Plaintiff alleges in the Second Amended Complaint that he suffered lingering pain months after being bitten by a rat, and as his treatment progressed, he began suffering bad head and neck pains, more chest, back, spine, and hip pains, and swellings to his body and tongue. Plaintiff alleges that even now, he suffers from numbness and pain which causes him to lose sleep, to have difficulty standing, and to be unable to sit for longer than twenty minutes. Based on these allegations, the Court finds that Plaintiff has shown he had a serious medical need.

However, Plaintiff's factual allegations do not support a claim that Defendant was deliberately indifferent. Plaintiff's conclusory language that Dr. Sweetland was "indifferen[t] to my serious medical need" is not sufficient. Second Amd Cmp at 4. Plaintiff has not shown that Dr. Sweetland "[knew] of and disregard[ed] an excessive risk to [Plaintiff's] health. . . .," Farmer, 511 U.S. at 837. Plaintiff alleges that Dr. Sweetland did not know what to do about his medical condition and ordered one medication after another in an effort to treat his symptoms. These facts do not demonstrate that Dr. Sweetland disregarded or was indifferent to Plaintiff's symptoms. On the contrary, Plaintiff's allegations show that Defendant made numerous attempts to treat Plaintiff. At most, Plaintiff's allegations support a claim for negligence, which is insufficient to establish a constitutional violation. Toguchi, 391 F.3d at 1060. Therefore, Defendant's motion to dismiss should be granted.


The Court finds that Defendant is entitled to dismissal of the Eighth Amendment medical claim against him, under Rule 12(b)(6), based on Plaintiff's failure to state a claim under § 1983.

Accordingly, it is HEREBY RECOMMENDED that defendant Sweetland's motion to dismiss for failure to state a claim, filed on March 9, 2012, be GRANTED, dismissing this action in its entirety with prejudice, and that the dismissal be subject to the "three-strikes" provision set forth in 28 U.S.C. § 1915(g).
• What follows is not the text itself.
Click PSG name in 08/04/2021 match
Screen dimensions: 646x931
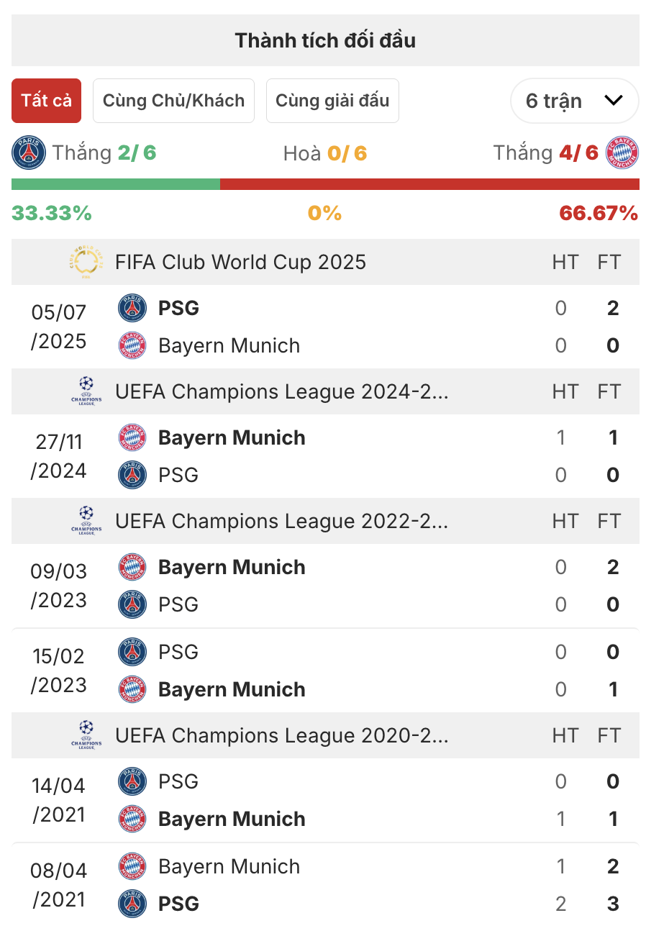[178, 904]
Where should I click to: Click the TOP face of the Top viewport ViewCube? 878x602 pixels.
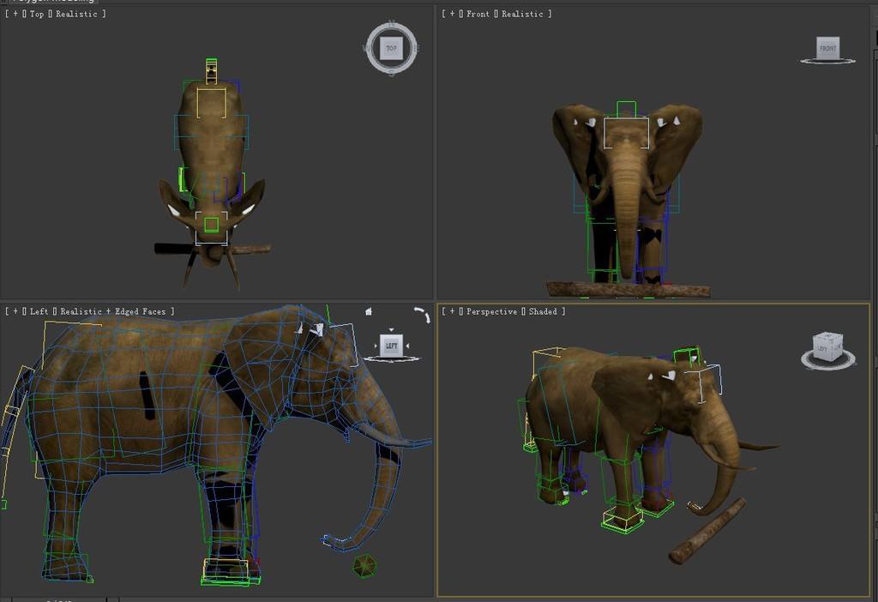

Silva v. Vittorio, 658 F.3d 1090, 1098 (9th Cir. 2011).

These Findings and Recommendations will be submitted to the United States District Judge assigned to the case, pursuant to the provisions of Title 28 U.S.C. § 636(b)(l). Within thirty (30) days after being served with these Findings and Recommendations, any party may file written objections with the court. The document should be captioned "Objections to Magistrate Judge's Findings and Recommendations." The parties are advised that failure to file objections within the specified time may waive the right to appeal the District Court's order. Martinez v. Ylst, 951 F.2d 1153 (9th Cir. 1991).